Gambling on golf: A tradition unlike any other.
Placing bets on shots, holes, and rounds has likely existed since the modern game of golf was invented in Scotland during the 15th century.
For golfers around the world—from US Presidents discussing trade with world leaders to retirees enjoying the twilight years—wagering real money on one’s skill is almost expected when stepping onto the links or courses.
Even “The Match” last year between Tiger Woods and Phil Mickelson at Shadow Creek in Las Vegas featured numerous side bets placed by two of the world’s best golfers to benefit charity.
And soon, you’ll be able to get in on the action going to see the best golfers in the world.
US PGA Tour Commissioner Jay Monahan announced this week that odds and betting lines will be available at its golf tournaments in 2020, and attendees will be allowed to gamble on the events.
Monahan made the announcement ahead of Japan’s first PGA Tour event, the Zozo Championship, which began today in Inzai, Chiba Prefecture, located in the Greater Tokyo Area.
“You’ll start to see product in the market place next year,” Monahan said, adding that the PGA Tour believes it can attract more fans to tournaments, which can be as long as half a day over a four-day weekend.
“It’s all about engagement,” Monahan said. “When done right, it gives fans the opportunity to engage with your sport over a longer period of time and have more interest in what’s happening across the entire player field.”
A total of 13 states currently offer legal sports betting, whether it be in-person, online, or via mobile apps, and that number could double by the end of 2020.
While the PGA Tour will no doubt comply with a state’s sports betting law, it’s unclear exactly how it plans to implement a golf-focused sportsbook in the associations’ tournaments or what sort of betting markets will be available once the professional golfers tee off.

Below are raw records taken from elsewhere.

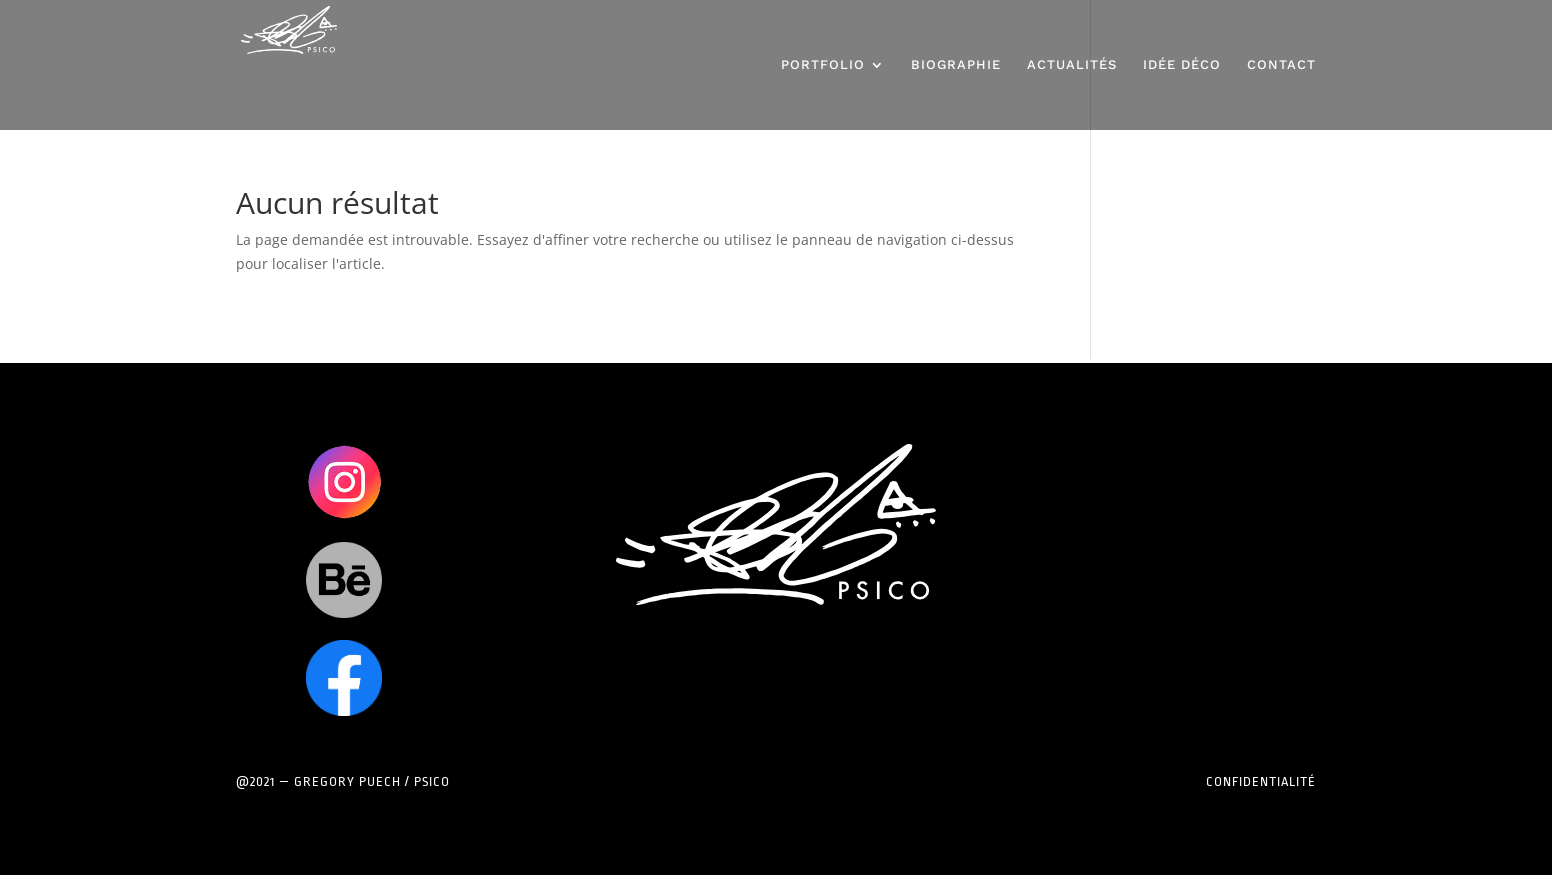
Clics (343, 481)
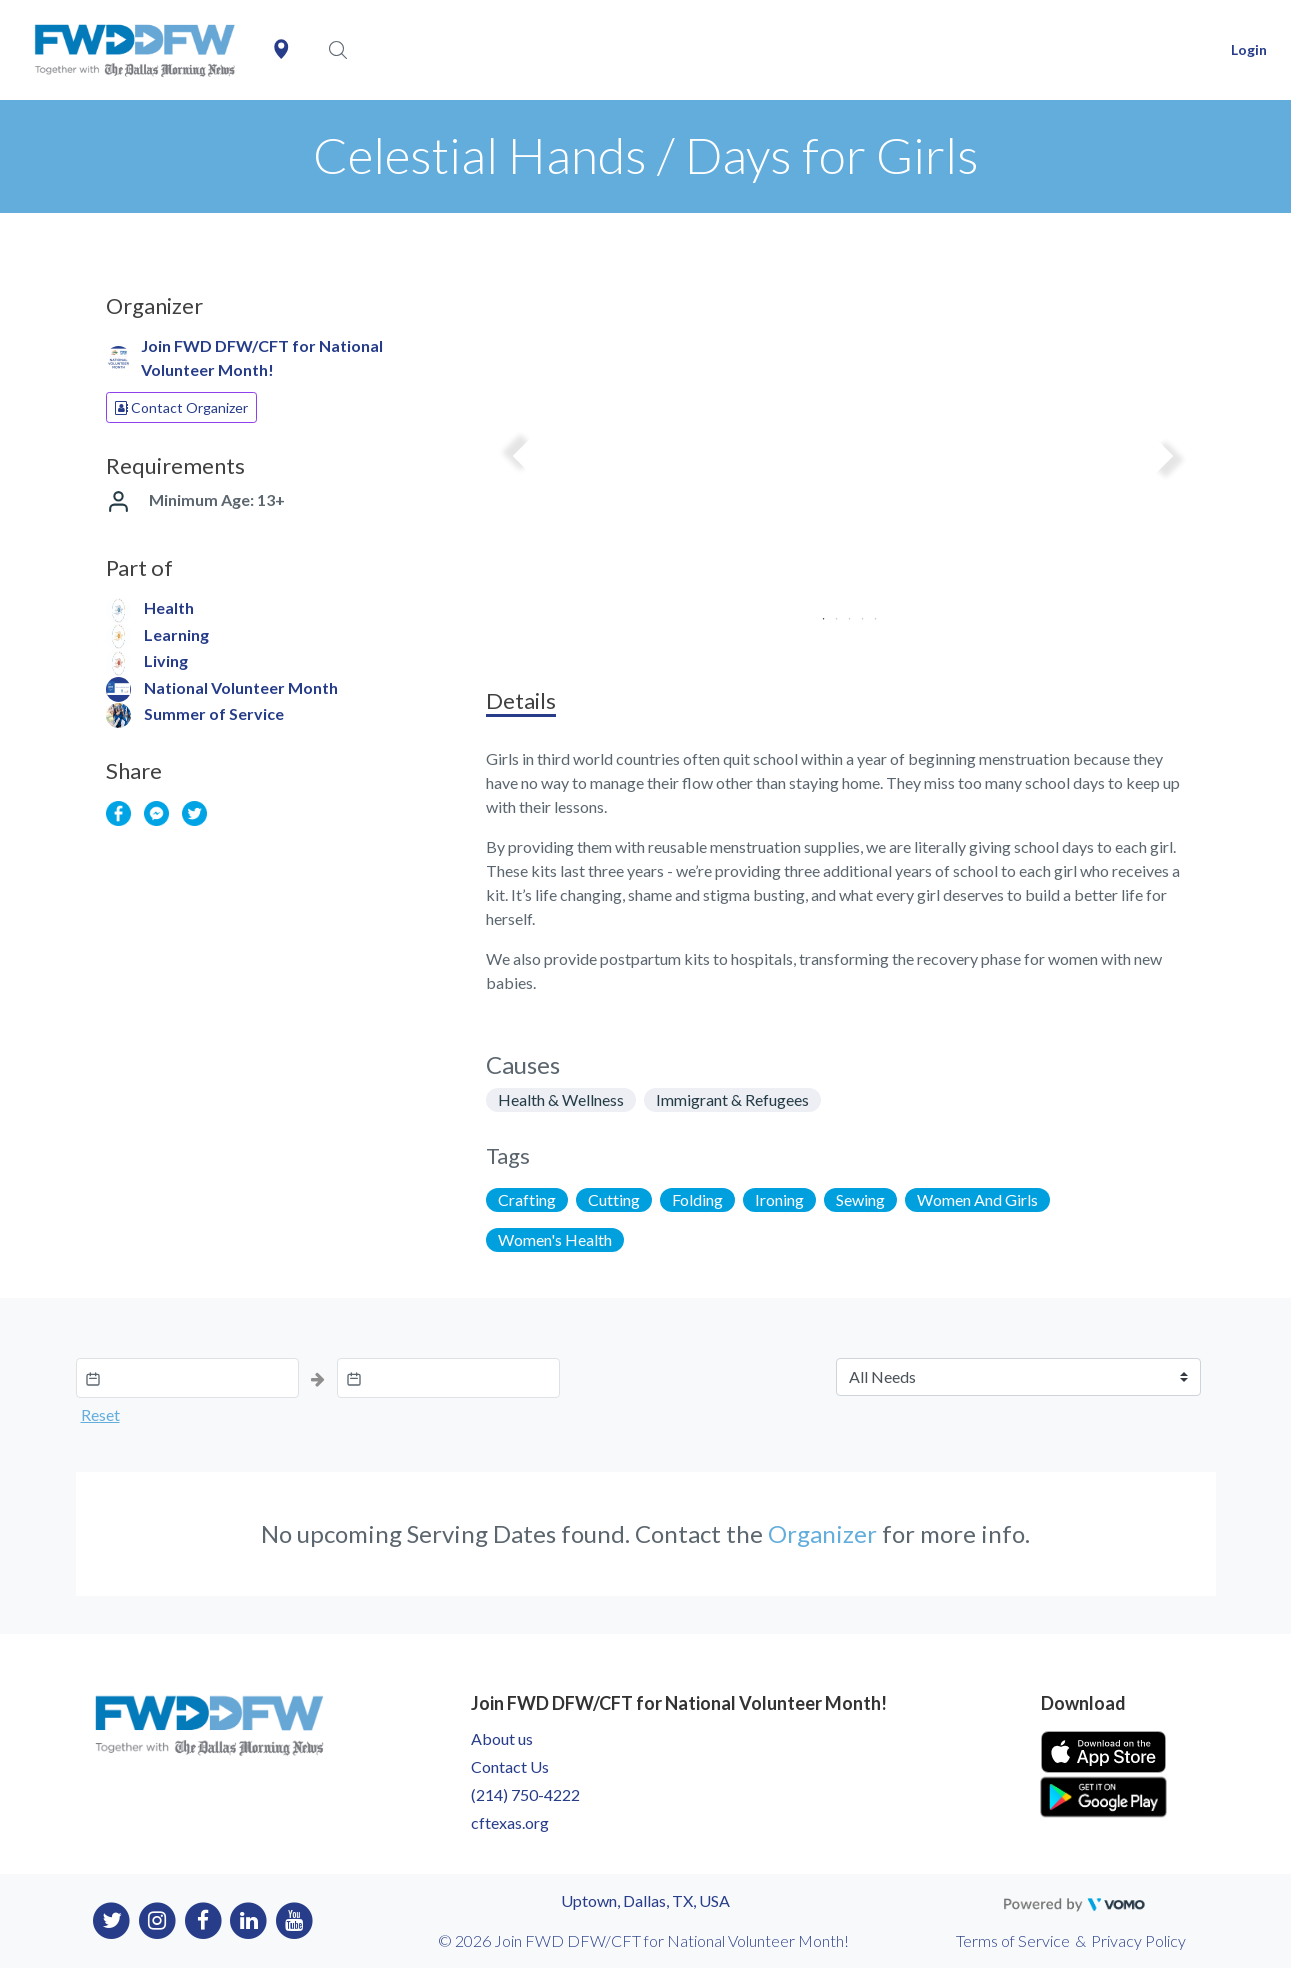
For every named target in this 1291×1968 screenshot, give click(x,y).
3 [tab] (843, 612)
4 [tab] (856, 612)
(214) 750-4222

“It’s legalized in a lot of international markets, and we’ve put the right systems in place, both in terms of an integrity programme and monitoring activity,” said Monahan. “As it is becoming legalized by state in the US, you can either participate or not, and we feel smarter to be participating… versus let others control it.”
Monahan wouldn’t comment on the betting products and services that will be made available next year, but he did say the tour has partnered with IMG Arena—a London-based sports betting data collection agency—to develop the offerings and that their top priority was keeping golf’s integrity intact.
“Once you start to participate, you can eliminate negative bets. We’ve done a ton of work to make certain that that’s the position we’re in,” Monahan said. “I think when we come forward, you’ll see that we’ve taken significant steps to address that. We’re going to participate in a thoughtful way, and I’m really comfortable with that.”
In addition to adding sports betting services for next year’s events, the PGA Tour’s official data via the ShotLink system—a system of lasers and cameras that track every player’s shot for each hole—will soon be sold to sportsbooks around the world in partnership with IMG Arena.
With the PGA Tour now openly embracing gambling on its sports, it’s worth noting that sports betting could come to Georgia next year.
And for those unfamiliar with the professional golf scene, The Masters—arguably the game’s biggest tournament—is held annually at the Augusta National Golf Club in Augusta, Georgia.
While it’s highly unlikely to see legislation passed and a launch for Georgia sports betting ready in time for next year’s tournament—scheduled for April 9 to April 12, 2020—it won’t be long before golf bettors from all over the country will be out of the bunker.
After all, it’s now clear the PGA Tour wants you to place your money on the green.